» **RECORDS PROVIDED**
-=-=-
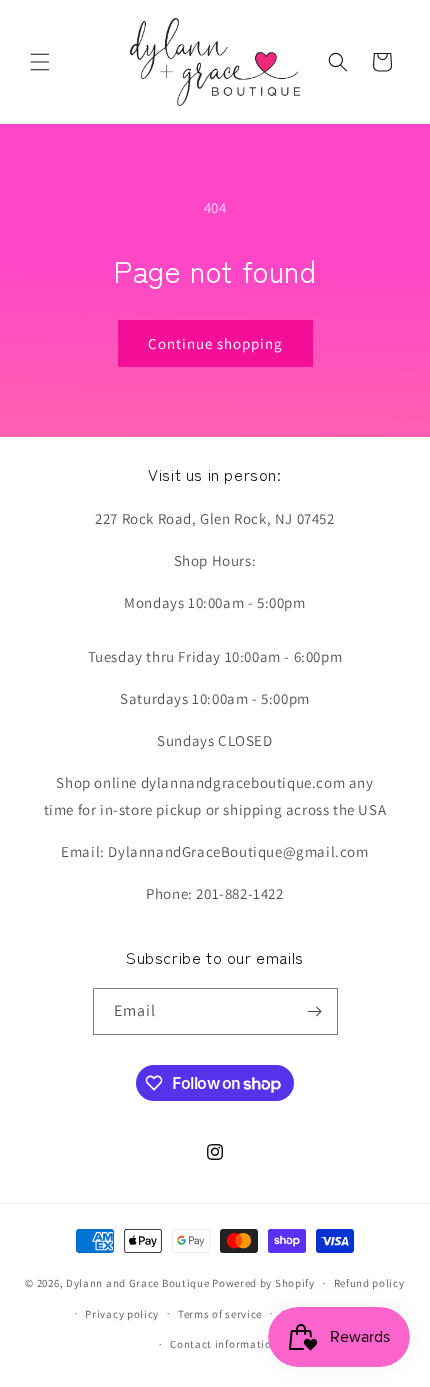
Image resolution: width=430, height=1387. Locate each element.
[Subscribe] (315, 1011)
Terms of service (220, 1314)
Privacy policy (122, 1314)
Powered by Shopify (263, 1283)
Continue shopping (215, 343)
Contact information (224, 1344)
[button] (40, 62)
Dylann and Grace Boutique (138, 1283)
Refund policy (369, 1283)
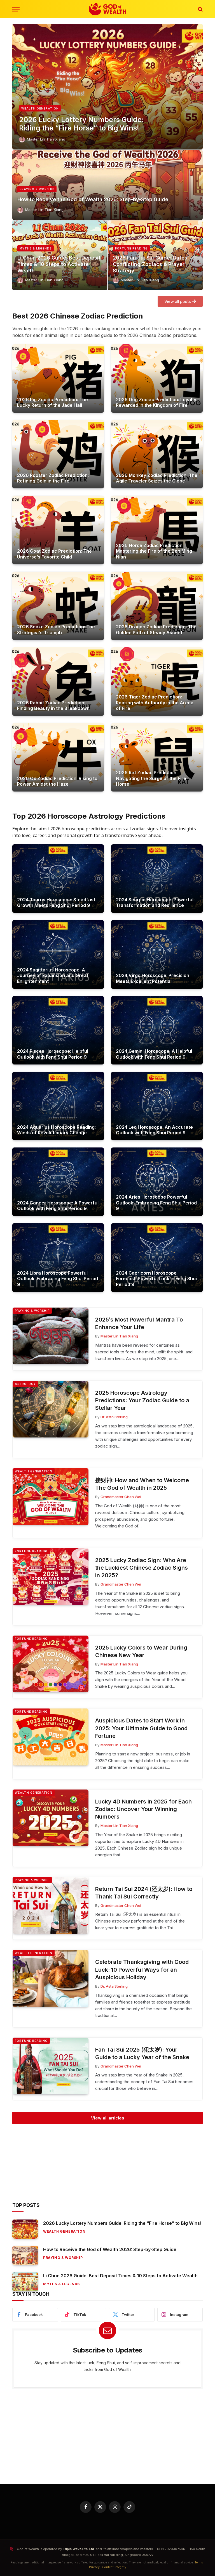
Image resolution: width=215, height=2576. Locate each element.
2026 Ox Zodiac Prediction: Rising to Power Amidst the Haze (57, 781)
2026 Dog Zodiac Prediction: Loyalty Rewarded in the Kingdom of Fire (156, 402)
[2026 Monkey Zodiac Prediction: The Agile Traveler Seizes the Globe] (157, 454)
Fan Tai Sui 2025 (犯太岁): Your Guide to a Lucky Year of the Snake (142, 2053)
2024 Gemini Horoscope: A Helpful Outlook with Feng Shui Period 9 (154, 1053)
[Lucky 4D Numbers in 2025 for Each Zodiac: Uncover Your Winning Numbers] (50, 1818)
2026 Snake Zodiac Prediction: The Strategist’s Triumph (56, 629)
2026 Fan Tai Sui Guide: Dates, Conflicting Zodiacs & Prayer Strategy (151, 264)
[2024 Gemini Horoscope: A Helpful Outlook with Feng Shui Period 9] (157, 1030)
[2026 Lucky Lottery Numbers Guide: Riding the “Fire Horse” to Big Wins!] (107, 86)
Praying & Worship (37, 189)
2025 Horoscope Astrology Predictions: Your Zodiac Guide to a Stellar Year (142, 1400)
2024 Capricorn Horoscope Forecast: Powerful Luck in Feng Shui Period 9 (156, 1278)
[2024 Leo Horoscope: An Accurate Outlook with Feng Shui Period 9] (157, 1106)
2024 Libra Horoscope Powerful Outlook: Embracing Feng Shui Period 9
-=-=-
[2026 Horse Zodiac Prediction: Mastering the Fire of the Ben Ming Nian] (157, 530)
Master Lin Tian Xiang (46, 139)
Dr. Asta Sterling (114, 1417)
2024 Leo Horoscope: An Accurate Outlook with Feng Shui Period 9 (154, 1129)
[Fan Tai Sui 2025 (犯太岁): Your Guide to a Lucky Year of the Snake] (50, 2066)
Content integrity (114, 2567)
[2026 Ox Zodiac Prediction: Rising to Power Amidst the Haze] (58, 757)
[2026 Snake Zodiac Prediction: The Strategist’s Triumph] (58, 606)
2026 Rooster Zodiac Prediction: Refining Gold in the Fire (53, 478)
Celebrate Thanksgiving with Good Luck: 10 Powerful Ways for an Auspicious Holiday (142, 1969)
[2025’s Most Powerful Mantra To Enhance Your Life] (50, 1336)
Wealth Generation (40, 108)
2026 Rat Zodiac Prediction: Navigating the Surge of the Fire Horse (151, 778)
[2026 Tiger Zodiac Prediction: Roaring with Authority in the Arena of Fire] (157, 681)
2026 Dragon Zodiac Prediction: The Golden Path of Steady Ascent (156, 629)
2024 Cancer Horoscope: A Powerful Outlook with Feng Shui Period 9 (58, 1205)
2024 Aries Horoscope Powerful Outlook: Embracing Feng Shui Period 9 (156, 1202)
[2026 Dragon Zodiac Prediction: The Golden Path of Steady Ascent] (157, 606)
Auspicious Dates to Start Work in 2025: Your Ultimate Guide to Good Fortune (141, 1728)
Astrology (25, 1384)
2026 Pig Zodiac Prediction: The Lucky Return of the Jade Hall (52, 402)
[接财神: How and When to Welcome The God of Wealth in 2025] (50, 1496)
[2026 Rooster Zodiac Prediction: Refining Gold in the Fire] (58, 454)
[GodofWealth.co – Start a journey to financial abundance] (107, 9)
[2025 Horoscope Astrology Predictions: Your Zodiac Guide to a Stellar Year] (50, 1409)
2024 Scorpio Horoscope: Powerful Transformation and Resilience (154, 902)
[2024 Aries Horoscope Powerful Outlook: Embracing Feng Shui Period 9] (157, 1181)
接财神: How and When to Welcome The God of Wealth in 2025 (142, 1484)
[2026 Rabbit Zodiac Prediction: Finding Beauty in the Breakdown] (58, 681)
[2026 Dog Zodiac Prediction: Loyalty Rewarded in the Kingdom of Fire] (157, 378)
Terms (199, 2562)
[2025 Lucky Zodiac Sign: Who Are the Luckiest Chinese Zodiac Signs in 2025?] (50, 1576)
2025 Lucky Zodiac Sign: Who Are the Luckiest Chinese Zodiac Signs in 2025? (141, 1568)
-=-=-
» **TASK TO COMPLETE**
Taking the records above as a whole, work out how many of their lines hold the word "Astrology". The reply should be that number alone.

» **RESULT BELOW**
3